## DOCUMENT EXCERPT:
Coffee is one of the most popular beverages in the world.

It can not only make you feel more alert but also potentially offer many other benefits, including improved mood, mental performance, and exercise performance, as well as a lower risk of heart disease and Alzheimer’s (1, 2, 3, 4).

However, some people find that drinking coffee affects their digestive system.

This article explores the reasons why coffee may upset your stomach.

Coffee contains various compounds that may upset your stomach.


Caffeine is a natural stimulant in coffee that helps you stay alert.

A single 8-ounce (240-mL) cup of coffee contains approximately 95 mg of caffeine (5).

Though caffeine is a potent mental stimulant, research suggests that it can increase the frequency of contractions throughout your digestive tract (6, 7, 8).

For example, an older study from 1998 found that caffeinated coffee stimulates the colon 23% more than decaf coffee, and 60% more than water. This indicates that caffeine significantly stimulates your lower gut (9).

Also, some research suggests that caffeine may increase the production of stomach acid, which could upset your stomach if it’s especially sensitive (10).

Coffee acids

While caffeine is often viewed as the reason why coffee may cause stomach issues, studies have shown that coffee acids may also play a role.

## RECORDED INFORMATION:
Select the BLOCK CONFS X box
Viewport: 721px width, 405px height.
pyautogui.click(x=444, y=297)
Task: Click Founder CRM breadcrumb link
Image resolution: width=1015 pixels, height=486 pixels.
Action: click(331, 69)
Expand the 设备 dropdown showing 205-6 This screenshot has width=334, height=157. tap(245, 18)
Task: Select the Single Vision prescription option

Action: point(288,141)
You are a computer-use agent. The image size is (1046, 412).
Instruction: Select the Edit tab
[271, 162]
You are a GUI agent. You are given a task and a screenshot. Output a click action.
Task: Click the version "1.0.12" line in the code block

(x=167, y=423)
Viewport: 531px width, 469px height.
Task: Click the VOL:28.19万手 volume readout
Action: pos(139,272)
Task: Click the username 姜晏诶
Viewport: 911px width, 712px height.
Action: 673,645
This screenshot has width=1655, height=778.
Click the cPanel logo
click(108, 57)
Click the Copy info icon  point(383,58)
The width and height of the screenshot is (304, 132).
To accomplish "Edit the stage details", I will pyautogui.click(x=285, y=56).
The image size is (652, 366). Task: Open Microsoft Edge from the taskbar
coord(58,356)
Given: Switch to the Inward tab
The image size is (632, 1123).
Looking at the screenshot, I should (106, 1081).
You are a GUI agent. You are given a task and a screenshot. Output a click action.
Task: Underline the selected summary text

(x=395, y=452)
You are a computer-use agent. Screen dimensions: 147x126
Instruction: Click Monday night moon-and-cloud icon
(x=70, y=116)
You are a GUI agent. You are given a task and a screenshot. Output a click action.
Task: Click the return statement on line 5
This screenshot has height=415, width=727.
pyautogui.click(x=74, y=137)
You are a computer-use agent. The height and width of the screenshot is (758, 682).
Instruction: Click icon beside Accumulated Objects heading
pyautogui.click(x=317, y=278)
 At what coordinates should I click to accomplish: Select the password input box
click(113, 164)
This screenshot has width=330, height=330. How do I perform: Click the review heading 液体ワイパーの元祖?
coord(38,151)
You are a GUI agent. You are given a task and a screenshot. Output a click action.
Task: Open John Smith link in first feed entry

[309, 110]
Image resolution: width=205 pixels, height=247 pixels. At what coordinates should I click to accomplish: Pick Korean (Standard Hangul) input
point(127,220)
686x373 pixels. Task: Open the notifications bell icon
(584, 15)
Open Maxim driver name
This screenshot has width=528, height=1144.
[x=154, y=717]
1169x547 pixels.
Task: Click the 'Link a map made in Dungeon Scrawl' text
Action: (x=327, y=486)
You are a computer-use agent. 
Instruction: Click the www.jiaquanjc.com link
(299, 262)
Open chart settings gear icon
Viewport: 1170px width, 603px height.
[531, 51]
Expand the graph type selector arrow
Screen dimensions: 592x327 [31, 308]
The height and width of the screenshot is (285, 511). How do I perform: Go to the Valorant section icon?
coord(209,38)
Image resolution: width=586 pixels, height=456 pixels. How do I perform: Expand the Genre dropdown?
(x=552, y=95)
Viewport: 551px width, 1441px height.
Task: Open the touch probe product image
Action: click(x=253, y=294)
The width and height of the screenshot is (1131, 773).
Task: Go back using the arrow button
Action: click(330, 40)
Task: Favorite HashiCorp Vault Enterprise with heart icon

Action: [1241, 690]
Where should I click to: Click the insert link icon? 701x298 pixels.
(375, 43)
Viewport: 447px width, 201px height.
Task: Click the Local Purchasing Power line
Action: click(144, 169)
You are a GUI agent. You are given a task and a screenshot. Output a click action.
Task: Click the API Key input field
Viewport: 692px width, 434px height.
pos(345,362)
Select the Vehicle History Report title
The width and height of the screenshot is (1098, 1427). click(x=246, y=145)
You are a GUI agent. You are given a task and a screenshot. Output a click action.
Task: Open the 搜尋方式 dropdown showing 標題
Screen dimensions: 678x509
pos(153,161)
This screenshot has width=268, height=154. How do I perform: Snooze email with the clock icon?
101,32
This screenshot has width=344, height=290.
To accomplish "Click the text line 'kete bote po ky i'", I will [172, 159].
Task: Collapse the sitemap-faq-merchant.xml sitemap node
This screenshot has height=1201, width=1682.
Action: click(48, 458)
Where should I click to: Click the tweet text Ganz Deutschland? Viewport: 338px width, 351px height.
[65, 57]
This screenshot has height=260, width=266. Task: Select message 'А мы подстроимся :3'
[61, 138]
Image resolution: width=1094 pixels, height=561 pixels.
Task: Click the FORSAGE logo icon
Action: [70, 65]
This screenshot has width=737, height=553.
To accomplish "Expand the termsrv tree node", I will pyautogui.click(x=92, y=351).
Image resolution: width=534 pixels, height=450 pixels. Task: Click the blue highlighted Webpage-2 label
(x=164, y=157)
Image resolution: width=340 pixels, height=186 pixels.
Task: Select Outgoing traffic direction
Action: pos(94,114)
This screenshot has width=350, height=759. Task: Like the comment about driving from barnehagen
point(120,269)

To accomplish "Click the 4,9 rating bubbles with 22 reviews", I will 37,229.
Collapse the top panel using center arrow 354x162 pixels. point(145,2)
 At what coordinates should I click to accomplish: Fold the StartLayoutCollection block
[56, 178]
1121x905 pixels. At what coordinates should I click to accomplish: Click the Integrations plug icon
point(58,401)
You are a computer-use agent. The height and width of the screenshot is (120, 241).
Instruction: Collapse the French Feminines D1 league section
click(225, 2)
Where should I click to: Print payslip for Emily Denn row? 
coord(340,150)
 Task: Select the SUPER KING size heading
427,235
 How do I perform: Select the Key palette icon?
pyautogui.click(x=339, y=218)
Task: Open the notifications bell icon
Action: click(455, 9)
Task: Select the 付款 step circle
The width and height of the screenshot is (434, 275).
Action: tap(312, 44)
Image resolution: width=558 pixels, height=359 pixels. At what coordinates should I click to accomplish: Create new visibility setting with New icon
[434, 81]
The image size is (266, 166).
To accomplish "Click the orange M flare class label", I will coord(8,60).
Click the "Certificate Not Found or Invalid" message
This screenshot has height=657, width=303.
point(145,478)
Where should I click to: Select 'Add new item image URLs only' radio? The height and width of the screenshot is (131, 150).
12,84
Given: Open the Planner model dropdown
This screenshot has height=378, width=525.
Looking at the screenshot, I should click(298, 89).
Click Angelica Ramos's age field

## EXERCISES TO COMPLETE:
(A) From the article on coffee and the stomach, extract the passage starting with "However, some people" and going on through "you stay alert.".
(B) Decide whether each statement agrees with the article on coffee and the stomach, answering yes or no and quoting the words from the article that decide it. (i) An 8-ounce cup of coffee holds about 95 mg of caffeine. (ii) The 1998 study found that caffeinated coffee stimulates the colon 60% more than decaf coffee. (iii) Caffeine is the only compound in coffee that may cause stomach issues.

## RESULTS FOR EACH TASK:
(A)
However, some people find that drinking coffee affects their digestive system.

This article explores the reasons why coffee may upset your stomach.

Coffee contains various compounds that may upset your stomach.


Caffeine is a natural stimulant in coffee that helps you stay alert.

(B)
(i) Yes: "A single 8-ounce (240-mL) cup of coffee contains approximately 95 mg of caffeine"
(ii) No: "caffeinated coffee stimulates the colon 23% more than decaf coffee, and 60% more than water"
(iii) No: "studies have shown that coffee acids may also play a role"